I ran in the rain to the old school building, my thin jacket barely keeping me dry and not providing me with any warmth. I sat on a narrow bench with my fellow students when the teacher walked in, eyeing us all carefully. He wore a sidearm and I’d seen him use it to ward off an attack from one of the student gangs. The body of the student he shot lay in the hall all day as a reminder that the teachers were there to keep order among us as much as instill any knowledge. “Don Tasp,” I heard him call, breaking me from my reverie, “Here,” I called out in reply.

I have no idea why they called roll still.

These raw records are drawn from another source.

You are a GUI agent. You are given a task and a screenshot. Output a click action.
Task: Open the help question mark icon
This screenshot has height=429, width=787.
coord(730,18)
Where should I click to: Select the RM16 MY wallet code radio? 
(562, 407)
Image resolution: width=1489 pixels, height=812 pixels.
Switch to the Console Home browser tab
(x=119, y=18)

Nobody cared if we were there or not, but they did. The only reason I still showed up was for lunch: what was left of the state government sent down processed food bars to the school every month, and it was the closest thing I ever got to real food. We joked about Soylent Green day, after we found old books in the library, but, we didn’t really know what was in the bars, and quickly decided we didn’t want to know. It wasn’t as funny, when it was real.

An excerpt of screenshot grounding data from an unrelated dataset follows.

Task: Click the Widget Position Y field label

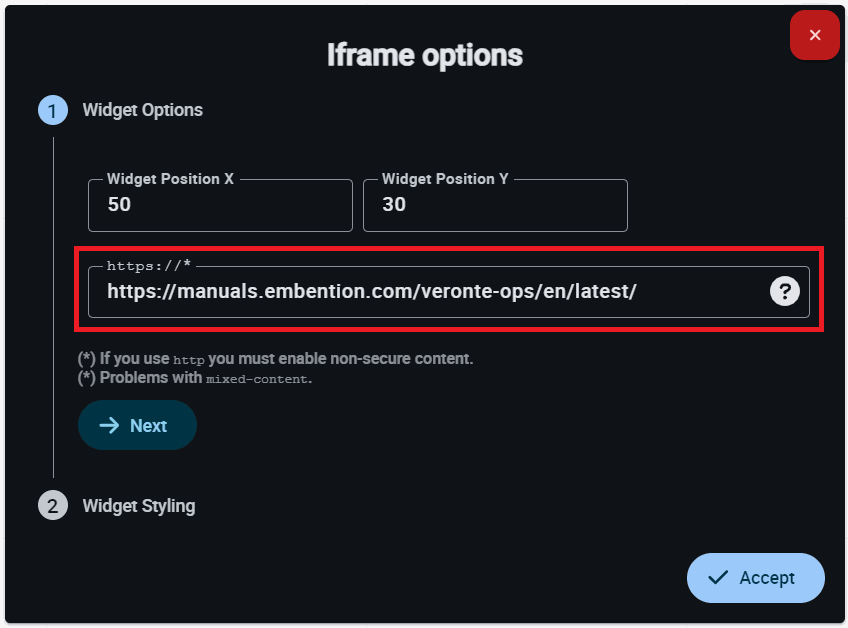Action: tap(445, 179)
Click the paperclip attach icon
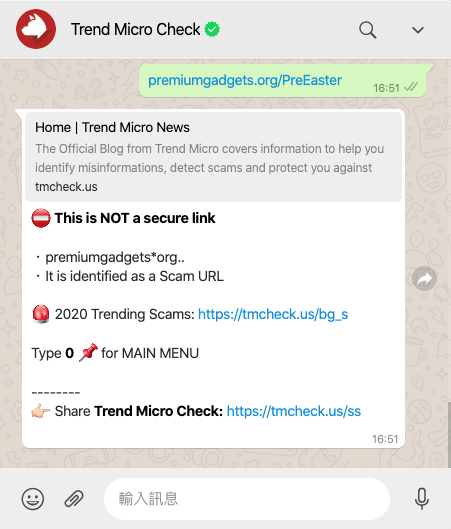Viewport: 451px width, 529px height. coord(74,499)
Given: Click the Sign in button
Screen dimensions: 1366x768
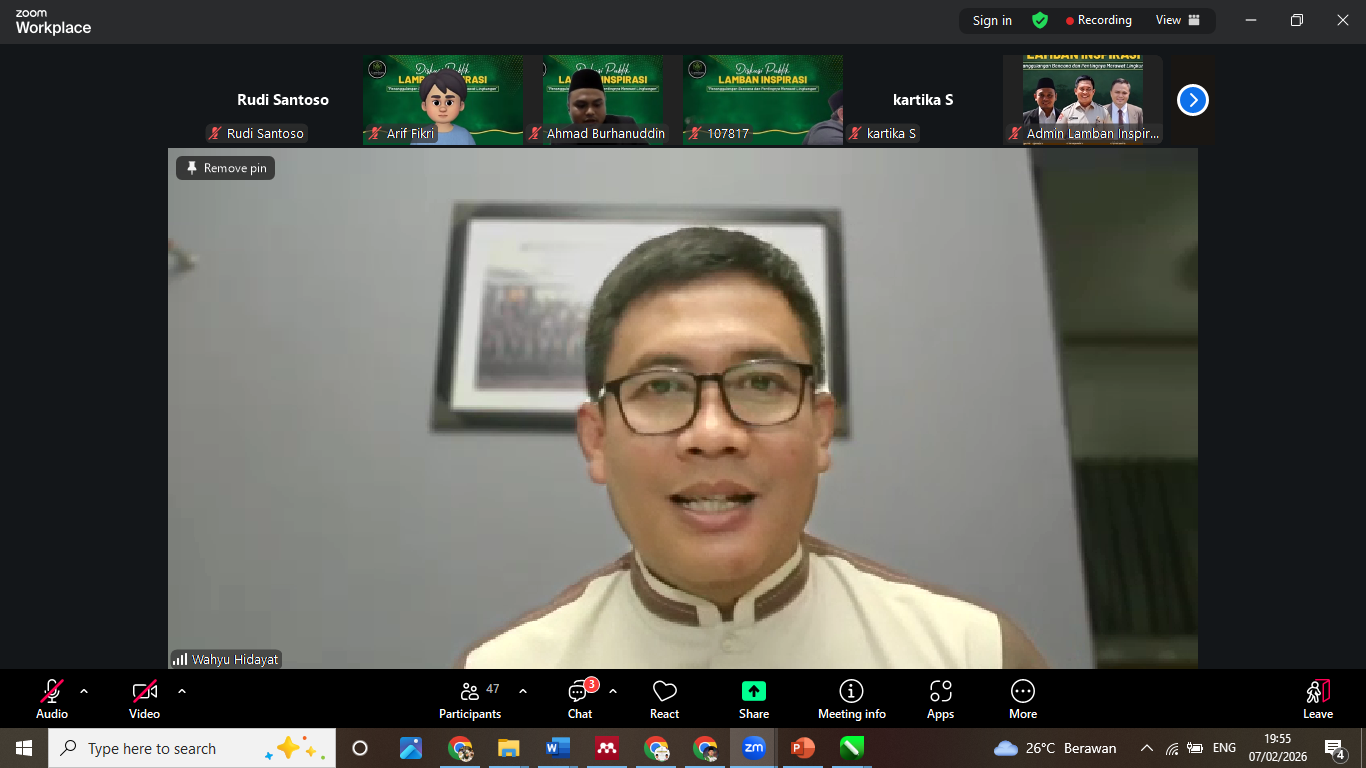Looking at the screenshot, I should pyautogui.click(x=991, y=20).
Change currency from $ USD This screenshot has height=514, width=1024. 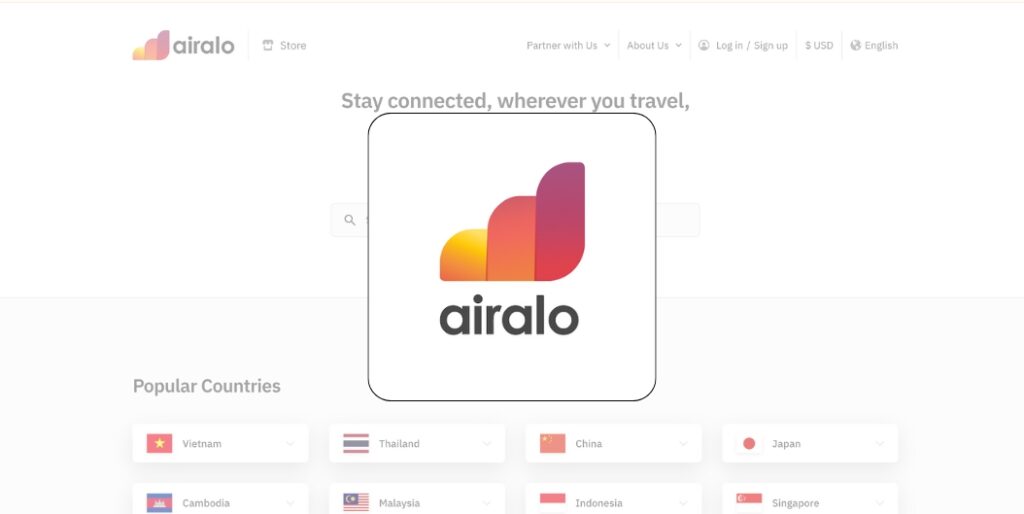point(819,45)
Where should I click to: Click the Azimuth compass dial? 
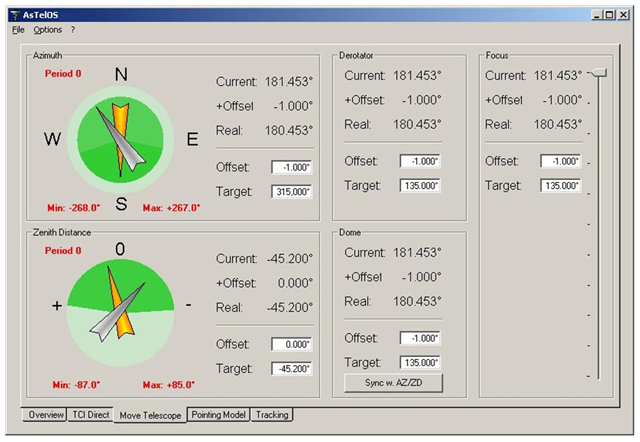[x=121, y=139]
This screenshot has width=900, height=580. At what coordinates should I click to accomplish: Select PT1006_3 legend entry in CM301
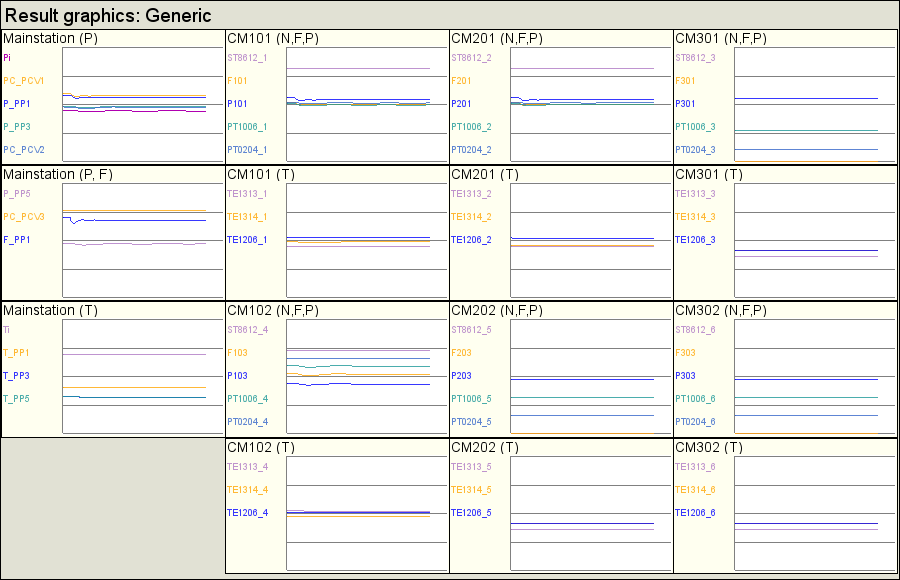click(695, 127)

At lunch that day, I felt a shove from behind and a hand reached to grab for my food bar. I slapped it away, spinning to elbow the thief behind me. Matt Stainton, the leader of one of the gangs around the schoolyard, stood there grinning a toothy grin with his minions beside him. “Mine,” he said, as he grabbed again for the bar. I punched at his neck, though he dove aside before I could connect. We traded punches a few times, then he laughed and walked off, “I’ll go find another cripple to give me his lunch, I guess.” That was something, at least: If you stood up to them, made yourself less than an easy target, they’d pick on someone else. With my limp, though, it was just a matter of time until I was, in fact, the easiest target.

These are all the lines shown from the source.